**Texte fourni**
========

Que pensent les viticulteurs de cette union ? « Que du bien » répond l’un d’eux. « Il vaut mieux s’unir que perdre son temps à se bagarrer. C’est une très bonne chose. Après, la politique qui en découlera, je ne sais pas. » Cette réponse « plutôt figue mais un peu raisin » reflète assez bien le sentiment général. L’union est presque toujours plébiscitée, tellement elle relève de l’évidence, de la nécessité. Ensuite, le « vivre ensemble » et surtout le « projet de vie » sont davantage sujets à caution. « S’il y a un vrai débat démocratique, de vraies propositions, d’accord. Mais si c’est un syndicat à l’ancienne, à la charentaise, qui tourne au béni-oui-oui, on aura loupé quelque chose. J’attends de voir. » La crainte des viticulteurs, c’est que le débat soit tronqué, que les idées ne soient pas débattues mais « imposées », que le syndicalisme de proximité cède le pas à un syndicalisme porté par des gens « plus formés intellectuellement au débat d’idées mais qui tuent dans l’œuf les remontées de la viticulture de terrain. » « L’intérêt général sera-t-il suffisamment pris en compte par la no uvelle structure ? » « Quand tout va bien, il n’y a pas de souci mais en période de crise, cela tiendra-t-il ? » Un viticulteur de Bons Bois n’y va pas par quatre chemins : « Je suis très inquiet. Je vais me retrouver avec des gens qui ont voulu éliminer mon cru il y a quelques années. » Un syndicaliste, pourtant assez impliqué dans les instances professionnelles, épingle la rapidité de l’union. « Sans doute faut-il la relier aux élections ODG. Mais, personnellement, j’ai un peu le sentiment d’avoir été mis devant le fait accompli, le passage obligé. C’était assez ambigu. Tout se passait comme s’il fallait aboutir à l’union, coûte que coûte. Je crains que pas mal de gens se démobilisent, renoncent à s’engager dans le nouveau syndicat et, finalement, se laissent emporter par le scepticisme, une fois de plus. » Dans le catalogue des choses qui fâchent, il y a encore la présence, sur la liste UGVC aux élections ODG, de personnes qui n’avaient pas que la casquette de vigneron. « Le syndicat n’aurait jamais dû déroger à la règle du 100 % viticole pour ses représentants. »

========

**Données brutes**
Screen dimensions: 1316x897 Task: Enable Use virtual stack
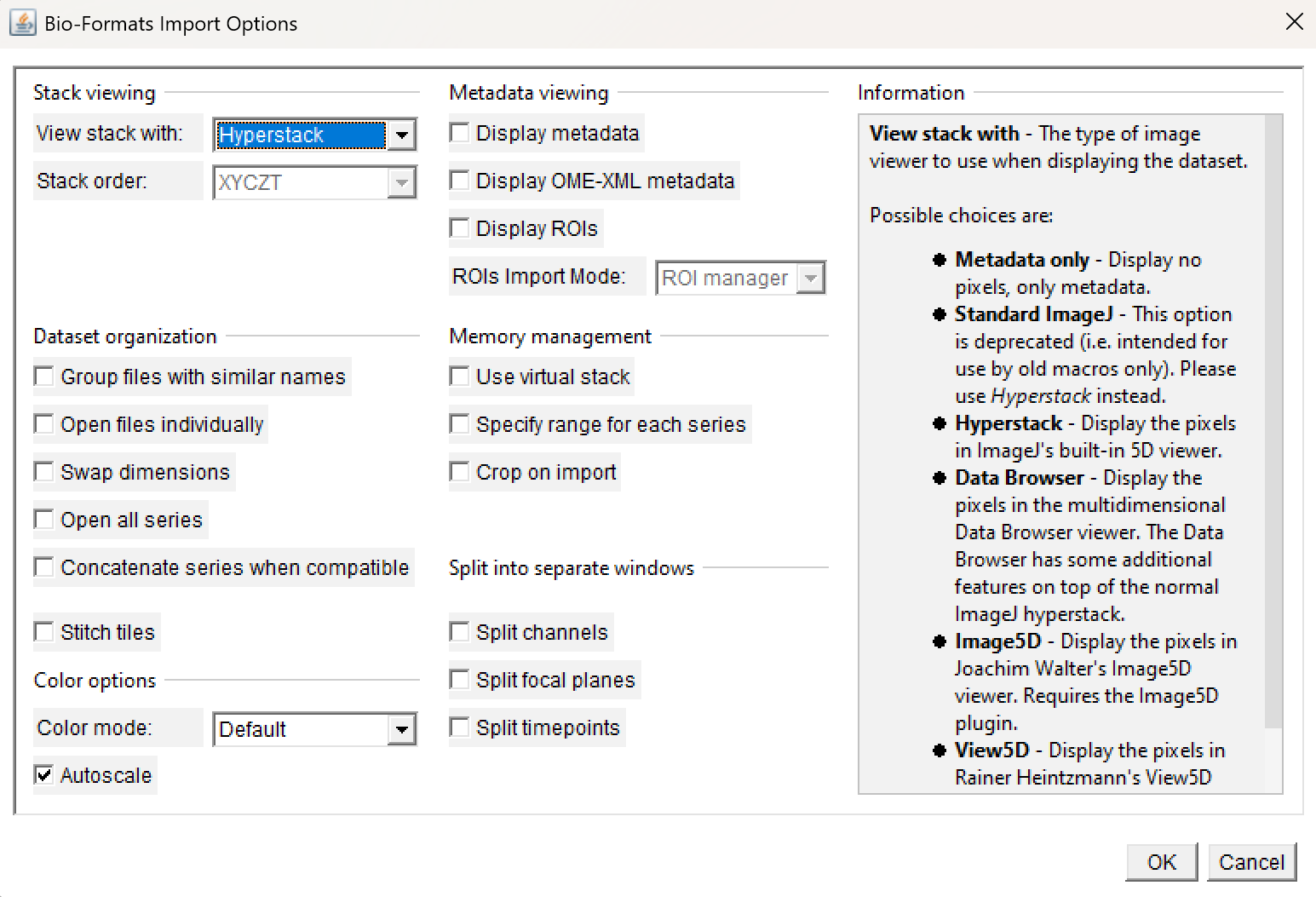tap(459, 376)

========

**Consignes**
a) Indiquez si chaque affirmation concorde avec le texte sur l'union des viticulteurs : (i) les viticulteurs approuvent presque tous l'union ; (ii) le viticulteur de Bons Bois se montre confiant ; (iii) le syndicaliste impliqué reproche à l'union sa lenteur. Répondez par oui ou non, en citant les mots décisifs du texte.
b) Poursuivez le texte sur l'union des viticulteurs à la suite de sa dernière phrase.

**Réponses**
a)
(i) Oui : « L’union est presque toujours plébiscitée »
(ii) Non : « Je suis très inquiet. »
(iii) Non : « épingle la rapidité de l’union »

b)
Ces critiques sont heureusement tempérées par pas mal d’espoir et une projection « par le haut », vers l’avenir. « En étant divisée, la viticulture perdait son pouvoir d’avancer et d’être maître des dossiers. Unis, nous serons plus forts pour traiter des dossiers qui nous appartiennent. Je pense à celui des droits de plantation. »
Elections à l’ODG
Le pendant au rapprochement de la viticulture, ce sont les élections à l’ODG Cognac. Aux yeux de beaucoup de viticulteurs, ces élections s’assimilent presque à un non-événement. Le fait de la liste unique UGVC a enlevé beaucoup de piquant sinon d’intérêt au scrutin, même s’il y a eu quelques candidats libres (26 au total, sur l’ensemble des crus). Ce sera d’ailleurs intéressant de mesurer l’importance du panachage. L’ODG Cognac (l’organisme de défense et de gestion de l’appellation Cognac) est souvent décrite comme une « nébuleuse ». « Depuis que le cahier des charges et le plan de contrôle ont été discutés, je ne vois pas trop ce qu’on y fait. » Pour les opérateurs, cela ne fait pas un pli. Peu ou prou, tout se passe au « BN » (Bureau national du Cognac). « On a l’impression que tout est décidé au comité permanent du BNIC. L’ODG ne joue que le rôle d’une chambre d’enregistrement. » L’épisode des 0,5 de pur libérable en compte 10 n’a fait que renforcer cette perception. « On nous a demandé notre avis par mail ! » Seule consolation : l’ODG Cognac n’apparaît pas trop contraignante aux opérateurs. « L’ODG Bordeaux l’est dix fois plus. »
Les élections à l’ODG Cognac se sont clôturées le 28 octobre à minuit, « le cachet de la poste faisant foi » puisqu’il s’agissait d’un vote par correspondance. L’enjeu peut-être le plus important de ce scrutin tient au taux de participation. Sur les 4 953 viticulteurs de l’aire délimitée Cognac, combien ont voté ? A moins de 3 500 suffrages exprimés, la profession viticole estime que ce serait une semi-victoire (ou une semi-défaite). Ont été élues 68 personnes, pour combler les 68 sièges de la section ODG Cognac. De ce vivier sortiront à coup sûr les représentants viticoles appelés à siéger à l’assemblée plénière du BNIC et à son comité permanent. A ce titre, les élections à l’ODG
Cognac font bien office de « rampe de lancement » pour les candidats aux responsabilités. Une dimension qui n’a pas échappé aux votants.
Le renouvellement du BNIC pour les trois prochaines années aura lieu le 29 novembre à 15 heures. Un temps fort de la vie professionnelle charentaise. Au nom de l’alternance, c’est un négociant qui présidera le BNIC durant la prochaine mandature.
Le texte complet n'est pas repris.